In each episode of “Relative Race,” close relatives work as teams to speedily navigate unfamiliar cities, complete challenges and discover new family members identified through DNA testing—some of them long-sought-after birth parents and siblings. The fastest team wins the $50,000 prize money in the big finale, but everyone gets to meet newfound family.

Season 4 kicked off Sept. 16 and you can catch it now for free on BYUtv (where you also can binge-watch previous seasons). We’ll introduce you to the teams and take you behind the scenes of this fast-paced and dramatic genealogy series.

The Starting Line

BYUtv approached Dan Debenham of the Salt Lake City-based production company Lenzworks, and now the host and executive producer of “Relative Race.”

“They’d been working with Ancestry to come up with a show that would help launch AncestryDNA,” Debenham recalls. The idea was for people to meet their relatives through DNA. “They asked us to refine this premise and we came up with what you know now as ‘Relative Race.’”

The show pits four, two-person teams (named for their shirt colors: green, black, red and blue) against each other in a 10-day race to meet relatives around the country who producers have identified through DNA testing. Each team receives a car that matches their team color, a stack of paper maps, a flip phone and a daily allowance.

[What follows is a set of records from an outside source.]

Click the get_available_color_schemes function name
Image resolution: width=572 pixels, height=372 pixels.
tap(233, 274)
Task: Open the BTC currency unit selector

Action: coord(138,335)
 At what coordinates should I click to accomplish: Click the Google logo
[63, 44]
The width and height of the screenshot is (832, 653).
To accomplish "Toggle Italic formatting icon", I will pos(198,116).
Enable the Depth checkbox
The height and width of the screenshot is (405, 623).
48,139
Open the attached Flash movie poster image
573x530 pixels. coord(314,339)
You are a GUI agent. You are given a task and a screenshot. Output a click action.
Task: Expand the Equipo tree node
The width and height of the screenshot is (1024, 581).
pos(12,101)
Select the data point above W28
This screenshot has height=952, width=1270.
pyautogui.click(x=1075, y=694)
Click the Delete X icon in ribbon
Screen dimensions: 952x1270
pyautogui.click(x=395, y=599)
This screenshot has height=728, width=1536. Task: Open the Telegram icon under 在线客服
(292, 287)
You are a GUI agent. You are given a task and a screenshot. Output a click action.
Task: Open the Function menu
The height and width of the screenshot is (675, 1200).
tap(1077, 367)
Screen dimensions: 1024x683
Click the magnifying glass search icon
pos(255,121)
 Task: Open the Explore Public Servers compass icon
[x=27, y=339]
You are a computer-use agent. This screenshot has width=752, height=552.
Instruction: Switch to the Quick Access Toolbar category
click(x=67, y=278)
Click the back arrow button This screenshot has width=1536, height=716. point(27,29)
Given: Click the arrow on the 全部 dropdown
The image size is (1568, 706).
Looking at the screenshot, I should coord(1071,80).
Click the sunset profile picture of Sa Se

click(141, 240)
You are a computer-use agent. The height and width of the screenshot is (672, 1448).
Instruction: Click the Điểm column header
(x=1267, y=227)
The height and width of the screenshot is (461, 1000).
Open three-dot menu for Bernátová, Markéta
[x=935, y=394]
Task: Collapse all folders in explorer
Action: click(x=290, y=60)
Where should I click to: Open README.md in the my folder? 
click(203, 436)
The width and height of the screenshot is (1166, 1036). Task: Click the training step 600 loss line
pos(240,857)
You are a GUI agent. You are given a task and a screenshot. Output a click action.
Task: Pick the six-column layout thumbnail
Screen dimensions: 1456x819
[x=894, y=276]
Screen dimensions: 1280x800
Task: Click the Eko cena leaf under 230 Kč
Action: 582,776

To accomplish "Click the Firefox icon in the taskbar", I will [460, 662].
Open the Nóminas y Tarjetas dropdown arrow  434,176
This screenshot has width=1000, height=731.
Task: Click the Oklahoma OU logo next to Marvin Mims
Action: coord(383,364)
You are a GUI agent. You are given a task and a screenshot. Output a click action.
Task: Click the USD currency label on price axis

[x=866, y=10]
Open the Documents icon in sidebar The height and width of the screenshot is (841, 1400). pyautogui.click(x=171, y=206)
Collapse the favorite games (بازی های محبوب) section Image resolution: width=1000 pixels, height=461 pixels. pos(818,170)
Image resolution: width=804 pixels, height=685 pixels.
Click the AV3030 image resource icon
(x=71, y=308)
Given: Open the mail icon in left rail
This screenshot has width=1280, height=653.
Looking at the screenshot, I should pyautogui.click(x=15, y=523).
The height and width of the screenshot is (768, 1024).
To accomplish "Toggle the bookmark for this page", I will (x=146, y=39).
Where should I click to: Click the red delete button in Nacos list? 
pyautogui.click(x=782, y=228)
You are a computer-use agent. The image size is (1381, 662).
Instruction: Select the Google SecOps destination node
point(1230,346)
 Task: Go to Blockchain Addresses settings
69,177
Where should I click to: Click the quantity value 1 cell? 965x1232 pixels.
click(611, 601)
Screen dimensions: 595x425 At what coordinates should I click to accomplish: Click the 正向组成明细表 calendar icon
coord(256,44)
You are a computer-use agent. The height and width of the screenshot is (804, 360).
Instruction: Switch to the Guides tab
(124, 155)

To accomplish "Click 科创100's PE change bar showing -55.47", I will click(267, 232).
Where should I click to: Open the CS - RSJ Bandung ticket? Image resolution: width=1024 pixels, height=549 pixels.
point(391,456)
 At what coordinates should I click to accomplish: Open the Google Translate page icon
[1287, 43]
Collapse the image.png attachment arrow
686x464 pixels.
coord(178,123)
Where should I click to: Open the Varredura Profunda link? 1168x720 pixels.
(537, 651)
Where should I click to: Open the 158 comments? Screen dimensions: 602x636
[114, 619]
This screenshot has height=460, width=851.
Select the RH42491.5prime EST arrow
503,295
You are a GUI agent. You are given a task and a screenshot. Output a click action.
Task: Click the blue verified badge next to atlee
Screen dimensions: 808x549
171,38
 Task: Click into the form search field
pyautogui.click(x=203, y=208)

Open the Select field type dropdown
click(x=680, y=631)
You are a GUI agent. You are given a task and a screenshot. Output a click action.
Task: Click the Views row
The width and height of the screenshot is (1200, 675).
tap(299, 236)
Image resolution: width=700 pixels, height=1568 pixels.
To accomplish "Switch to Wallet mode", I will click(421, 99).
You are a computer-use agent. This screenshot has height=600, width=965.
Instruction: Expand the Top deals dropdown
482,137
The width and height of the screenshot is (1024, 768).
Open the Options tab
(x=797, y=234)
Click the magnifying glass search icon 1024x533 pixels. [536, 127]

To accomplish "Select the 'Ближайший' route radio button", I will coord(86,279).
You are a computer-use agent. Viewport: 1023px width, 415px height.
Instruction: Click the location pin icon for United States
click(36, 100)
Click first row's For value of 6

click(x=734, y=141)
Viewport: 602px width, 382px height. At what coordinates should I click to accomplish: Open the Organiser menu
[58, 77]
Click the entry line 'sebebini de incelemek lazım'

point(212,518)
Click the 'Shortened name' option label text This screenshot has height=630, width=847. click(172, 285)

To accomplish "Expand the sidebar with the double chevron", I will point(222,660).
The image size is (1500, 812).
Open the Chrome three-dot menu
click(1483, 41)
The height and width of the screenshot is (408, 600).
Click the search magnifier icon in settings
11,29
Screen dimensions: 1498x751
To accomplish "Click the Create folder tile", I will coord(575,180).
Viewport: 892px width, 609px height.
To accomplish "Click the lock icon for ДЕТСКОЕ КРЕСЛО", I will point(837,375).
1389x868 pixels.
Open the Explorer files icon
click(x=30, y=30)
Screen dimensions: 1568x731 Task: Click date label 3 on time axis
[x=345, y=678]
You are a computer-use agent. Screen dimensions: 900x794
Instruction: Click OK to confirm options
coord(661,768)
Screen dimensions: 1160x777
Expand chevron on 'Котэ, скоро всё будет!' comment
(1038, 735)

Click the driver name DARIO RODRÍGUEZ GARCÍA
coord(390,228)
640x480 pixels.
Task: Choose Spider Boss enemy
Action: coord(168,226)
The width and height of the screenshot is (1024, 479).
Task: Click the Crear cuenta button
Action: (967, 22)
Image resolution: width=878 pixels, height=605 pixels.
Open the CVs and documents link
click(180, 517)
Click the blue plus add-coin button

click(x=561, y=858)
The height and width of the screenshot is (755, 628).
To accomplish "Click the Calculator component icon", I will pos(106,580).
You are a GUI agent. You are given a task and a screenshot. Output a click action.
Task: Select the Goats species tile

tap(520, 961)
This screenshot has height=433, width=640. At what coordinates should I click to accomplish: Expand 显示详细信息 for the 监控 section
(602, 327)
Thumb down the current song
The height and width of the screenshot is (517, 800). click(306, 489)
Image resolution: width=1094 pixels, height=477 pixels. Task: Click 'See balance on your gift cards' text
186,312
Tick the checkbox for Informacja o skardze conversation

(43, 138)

The phone lacks GPS—contestants must use their maps and ask directions from the locals. Following prompts from producers, they drive to a new city every day and complete challenges as they make their way to their destination. That evening, they meet previously unknown kin—and stay overnight with them.

A team’s race clock stops when they snap a selfie with the new relative. The slowest team gets a strike, and three strikes knocks them out of the game (although they do get contact information for unmet relatives). Teams that survive to Day 10 compete in a final challenge to win $50,000 in prize money.

Choosing Contenders

From the first season in 2016, show producers decided to feature everyday people rather than celebrities, setting itself apart from TLC’s familiar series “Who Do You Think You Are?” and PBS’ “Finding Your Roots With Henry Louis Gates, Jr.”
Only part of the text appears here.